— START SUPPLIED MATERIAL —

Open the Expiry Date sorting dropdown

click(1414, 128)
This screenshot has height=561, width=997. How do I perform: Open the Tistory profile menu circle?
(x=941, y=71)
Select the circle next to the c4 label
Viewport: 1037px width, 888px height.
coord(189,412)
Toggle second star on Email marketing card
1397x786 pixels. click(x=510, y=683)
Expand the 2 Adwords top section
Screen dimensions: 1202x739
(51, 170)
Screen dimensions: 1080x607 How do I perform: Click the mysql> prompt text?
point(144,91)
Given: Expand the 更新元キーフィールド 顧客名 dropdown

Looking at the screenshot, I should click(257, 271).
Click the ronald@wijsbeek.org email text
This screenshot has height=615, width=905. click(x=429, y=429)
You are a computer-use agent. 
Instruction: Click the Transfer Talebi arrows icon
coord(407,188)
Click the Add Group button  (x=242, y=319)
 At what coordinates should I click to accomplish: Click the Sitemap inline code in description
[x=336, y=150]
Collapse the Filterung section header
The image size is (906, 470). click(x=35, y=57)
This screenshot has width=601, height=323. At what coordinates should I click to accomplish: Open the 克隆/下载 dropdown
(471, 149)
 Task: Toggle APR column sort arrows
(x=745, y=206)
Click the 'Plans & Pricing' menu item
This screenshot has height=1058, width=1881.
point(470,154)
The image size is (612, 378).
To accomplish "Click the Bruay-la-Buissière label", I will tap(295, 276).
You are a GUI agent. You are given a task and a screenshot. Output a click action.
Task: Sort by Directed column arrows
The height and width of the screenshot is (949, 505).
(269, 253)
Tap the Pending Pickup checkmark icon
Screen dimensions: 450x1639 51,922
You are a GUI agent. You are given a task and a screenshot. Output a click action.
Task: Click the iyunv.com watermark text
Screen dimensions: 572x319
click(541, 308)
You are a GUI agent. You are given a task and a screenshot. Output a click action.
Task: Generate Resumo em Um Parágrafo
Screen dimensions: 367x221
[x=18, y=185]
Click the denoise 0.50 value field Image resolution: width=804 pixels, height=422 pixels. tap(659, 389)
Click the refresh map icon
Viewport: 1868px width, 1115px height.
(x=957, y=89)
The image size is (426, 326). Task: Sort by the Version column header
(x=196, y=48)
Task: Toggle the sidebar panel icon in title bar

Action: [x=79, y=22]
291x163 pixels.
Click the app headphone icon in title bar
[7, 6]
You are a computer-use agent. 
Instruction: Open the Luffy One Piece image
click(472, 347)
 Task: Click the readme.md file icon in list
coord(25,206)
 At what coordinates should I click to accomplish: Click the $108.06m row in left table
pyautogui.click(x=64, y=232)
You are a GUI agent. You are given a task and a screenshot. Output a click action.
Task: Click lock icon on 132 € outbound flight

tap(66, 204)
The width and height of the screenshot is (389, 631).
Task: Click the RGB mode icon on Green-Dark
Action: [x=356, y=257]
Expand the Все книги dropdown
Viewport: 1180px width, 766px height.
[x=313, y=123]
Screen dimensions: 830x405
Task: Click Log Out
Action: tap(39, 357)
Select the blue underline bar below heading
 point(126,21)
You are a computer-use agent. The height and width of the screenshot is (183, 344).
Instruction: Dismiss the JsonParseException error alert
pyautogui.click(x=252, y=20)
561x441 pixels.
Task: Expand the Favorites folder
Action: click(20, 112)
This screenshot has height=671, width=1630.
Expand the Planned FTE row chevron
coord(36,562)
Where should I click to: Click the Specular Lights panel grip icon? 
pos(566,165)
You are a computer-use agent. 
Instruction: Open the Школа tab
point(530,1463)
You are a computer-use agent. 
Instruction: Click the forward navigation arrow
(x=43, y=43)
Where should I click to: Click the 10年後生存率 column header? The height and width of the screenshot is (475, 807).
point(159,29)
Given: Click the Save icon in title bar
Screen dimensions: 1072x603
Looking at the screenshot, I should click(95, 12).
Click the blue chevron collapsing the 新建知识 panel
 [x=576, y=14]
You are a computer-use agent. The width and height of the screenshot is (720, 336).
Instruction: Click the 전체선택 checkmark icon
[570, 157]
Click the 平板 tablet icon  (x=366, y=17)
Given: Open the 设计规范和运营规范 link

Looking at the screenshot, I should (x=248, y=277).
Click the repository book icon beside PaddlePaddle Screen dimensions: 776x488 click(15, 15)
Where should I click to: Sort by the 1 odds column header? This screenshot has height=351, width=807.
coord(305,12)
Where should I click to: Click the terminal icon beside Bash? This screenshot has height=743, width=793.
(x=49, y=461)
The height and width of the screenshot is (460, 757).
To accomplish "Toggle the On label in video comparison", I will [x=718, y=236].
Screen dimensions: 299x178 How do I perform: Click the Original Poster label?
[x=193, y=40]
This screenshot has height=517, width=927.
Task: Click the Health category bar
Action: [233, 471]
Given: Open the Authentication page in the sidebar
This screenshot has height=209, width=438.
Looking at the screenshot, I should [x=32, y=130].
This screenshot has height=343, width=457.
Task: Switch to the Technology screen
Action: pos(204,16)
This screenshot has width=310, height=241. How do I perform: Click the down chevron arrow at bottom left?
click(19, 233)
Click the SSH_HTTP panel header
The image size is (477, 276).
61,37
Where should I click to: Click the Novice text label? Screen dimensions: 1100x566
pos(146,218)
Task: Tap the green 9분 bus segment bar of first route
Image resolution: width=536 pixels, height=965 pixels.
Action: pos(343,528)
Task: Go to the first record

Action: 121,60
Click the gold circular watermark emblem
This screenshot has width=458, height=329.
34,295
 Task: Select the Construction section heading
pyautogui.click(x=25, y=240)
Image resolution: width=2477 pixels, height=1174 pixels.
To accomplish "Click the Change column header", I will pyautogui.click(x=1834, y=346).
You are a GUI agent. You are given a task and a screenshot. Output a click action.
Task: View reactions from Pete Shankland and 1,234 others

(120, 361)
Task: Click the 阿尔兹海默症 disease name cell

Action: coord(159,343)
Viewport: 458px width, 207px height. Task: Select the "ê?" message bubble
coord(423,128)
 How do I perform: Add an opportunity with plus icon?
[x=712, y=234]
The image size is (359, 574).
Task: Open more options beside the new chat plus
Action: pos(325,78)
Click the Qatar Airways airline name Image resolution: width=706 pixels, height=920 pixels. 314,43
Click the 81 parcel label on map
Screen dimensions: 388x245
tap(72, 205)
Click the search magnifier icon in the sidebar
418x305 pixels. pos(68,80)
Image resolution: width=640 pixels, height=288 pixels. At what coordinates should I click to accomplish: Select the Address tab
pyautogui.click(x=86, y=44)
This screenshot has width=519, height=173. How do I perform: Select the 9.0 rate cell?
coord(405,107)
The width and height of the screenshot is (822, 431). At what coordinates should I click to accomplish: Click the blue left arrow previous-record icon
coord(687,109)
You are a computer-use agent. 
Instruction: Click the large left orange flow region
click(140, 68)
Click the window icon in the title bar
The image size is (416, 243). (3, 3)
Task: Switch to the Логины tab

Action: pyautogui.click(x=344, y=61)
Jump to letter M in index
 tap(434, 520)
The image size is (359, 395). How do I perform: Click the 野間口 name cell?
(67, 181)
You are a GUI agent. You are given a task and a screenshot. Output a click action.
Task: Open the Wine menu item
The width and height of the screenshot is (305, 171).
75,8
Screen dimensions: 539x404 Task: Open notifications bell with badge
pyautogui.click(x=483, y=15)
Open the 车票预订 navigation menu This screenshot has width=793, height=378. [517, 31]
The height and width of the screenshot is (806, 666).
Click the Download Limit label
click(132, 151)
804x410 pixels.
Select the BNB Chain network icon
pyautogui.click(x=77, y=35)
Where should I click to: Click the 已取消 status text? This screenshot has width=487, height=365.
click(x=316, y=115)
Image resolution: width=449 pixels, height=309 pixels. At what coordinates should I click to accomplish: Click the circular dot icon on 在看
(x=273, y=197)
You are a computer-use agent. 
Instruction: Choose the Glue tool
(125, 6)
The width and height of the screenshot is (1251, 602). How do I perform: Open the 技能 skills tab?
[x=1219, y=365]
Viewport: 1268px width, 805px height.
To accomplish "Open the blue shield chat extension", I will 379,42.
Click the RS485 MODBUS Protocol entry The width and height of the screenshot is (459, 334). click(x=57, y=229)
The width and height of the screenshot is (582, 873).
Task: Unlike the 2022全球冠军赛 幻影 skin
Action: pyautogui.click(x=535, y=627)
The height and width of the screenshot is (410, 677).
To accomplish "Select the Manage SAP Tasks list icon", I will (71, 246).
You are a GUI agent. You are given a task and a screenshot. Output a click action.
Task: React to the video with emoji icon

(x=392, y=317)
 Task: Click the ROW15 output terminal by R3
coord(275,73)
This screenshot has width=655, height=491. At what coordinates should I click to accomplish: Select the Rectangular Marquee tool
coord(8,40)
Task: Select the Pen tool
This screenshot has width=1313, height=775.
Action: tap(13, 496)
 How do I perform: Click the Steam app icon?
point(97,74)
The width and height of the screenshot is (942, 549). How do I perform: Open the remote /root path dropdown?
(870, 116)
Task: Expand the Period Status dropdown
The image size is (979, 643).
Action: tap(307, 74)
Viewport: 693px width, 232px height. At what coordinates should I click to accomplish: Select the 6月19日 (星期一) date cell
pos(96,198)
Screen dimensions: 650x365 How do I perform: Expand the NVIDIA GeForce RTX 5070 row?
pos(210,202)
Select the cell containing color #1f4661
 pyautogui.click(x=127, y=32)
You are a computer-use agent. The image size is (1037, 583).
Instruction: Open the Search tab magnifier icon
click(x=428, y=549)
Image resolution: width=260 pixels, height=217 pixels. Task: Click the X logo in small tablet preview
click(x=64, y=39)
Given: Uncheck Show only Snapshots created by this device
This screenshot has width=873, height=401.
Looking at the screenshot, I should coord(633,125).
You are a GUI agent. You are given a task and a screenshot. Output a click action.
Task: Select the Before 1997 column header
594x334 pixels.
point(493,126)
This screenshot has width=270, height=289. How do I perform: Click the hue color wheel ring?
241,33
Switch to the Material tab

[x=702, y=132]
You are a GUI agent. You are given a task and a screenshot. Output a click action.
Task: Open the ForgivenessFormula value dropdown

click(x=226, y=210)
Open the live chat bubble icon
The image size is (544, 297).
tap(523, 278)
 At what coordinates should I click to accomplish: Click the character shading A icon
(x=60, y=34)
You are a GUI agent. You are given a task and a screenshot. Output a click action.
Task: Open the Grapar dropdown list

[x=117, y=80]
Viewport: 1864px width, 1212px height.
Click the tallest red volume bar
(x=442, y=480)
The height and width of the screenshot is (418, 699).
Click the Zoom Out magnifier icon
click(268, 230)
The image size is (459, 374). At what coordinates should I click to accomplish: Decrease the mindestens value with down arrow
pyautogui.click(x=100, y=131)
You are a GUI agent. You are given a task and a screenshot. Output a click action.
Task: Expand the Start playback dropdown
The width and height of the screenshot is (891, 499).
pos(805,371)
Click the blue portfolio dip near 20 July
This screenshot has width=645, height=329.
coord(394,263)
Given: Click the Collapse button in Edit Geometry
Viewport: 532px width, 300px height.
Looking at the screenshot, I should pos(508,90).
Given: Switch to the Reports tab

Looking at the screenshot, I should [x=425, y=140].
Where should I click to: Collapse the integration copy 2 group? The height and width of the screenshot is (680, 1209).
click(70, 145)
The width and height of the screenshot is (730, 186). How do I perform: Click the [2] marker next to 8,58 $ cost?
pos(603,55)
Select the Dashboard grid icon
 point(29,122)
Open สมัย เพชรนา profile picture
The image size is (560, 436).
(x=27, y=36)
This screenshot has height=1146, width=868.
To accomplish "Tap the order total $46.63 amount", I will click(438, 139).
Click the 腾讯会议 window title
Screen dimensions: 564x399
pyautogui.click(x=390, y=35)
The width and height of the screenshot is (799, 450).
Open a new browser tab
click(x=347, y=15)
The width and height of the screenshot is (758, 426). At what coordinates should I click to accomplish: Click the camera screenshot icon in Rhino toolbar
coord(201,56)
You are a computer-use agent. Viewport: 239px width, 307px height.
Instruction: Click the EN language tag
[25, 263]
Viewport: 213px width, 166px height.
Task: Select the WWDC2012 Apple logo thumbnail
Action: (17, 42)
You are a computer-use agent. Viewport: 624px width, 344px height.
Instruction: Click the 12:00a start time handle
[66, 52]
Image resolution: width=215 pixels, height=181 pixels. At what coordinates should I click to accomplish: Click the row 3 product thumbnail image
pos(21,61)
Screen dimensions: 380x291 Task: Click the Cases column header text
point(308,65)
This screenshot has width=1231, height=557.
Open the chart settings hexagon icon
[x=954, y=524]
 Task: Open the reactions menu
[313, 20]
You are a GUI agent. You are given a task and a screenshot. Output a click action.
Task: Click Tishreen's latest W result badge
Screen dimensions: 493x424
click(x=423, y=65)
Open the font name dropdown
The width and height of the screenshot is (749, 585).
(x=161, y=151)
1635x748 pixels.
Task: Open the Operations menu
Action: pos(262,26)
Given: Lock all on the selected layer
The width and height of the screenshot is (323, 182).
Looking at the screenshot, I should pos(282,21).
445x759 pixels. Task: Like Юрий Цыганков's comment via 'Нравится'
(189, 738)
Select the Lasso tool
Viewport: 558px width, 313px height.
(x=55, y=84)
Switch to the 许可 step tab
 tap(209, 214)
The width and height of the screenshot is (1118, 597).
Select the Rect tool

— END SUPPLIED MATERIAL —

# REQUIREMENT
Output the lines of the records that run from the line containing "Toggle second star on Email marketing card" through the line containing "Looking at the screenshot, I should click(257, 271).", reproducing each one exactly, both of those lines included.

# OUTPUT FOR THIS TASK
Toggle second star on Email marketing card
1397x786 pixels. click(x=510, y=683)
Expand the 2 Adwords top section
Screen dimensions: 1202x739
(51, 170)
Screen dimensions: 1080x607 How do I perform: Click the mysql> prompt text?
point(144,91)
Given: Expand the 更新元キーフィールド 顧客名 dropdown

Looking at the screenshot, I should click(257, 271).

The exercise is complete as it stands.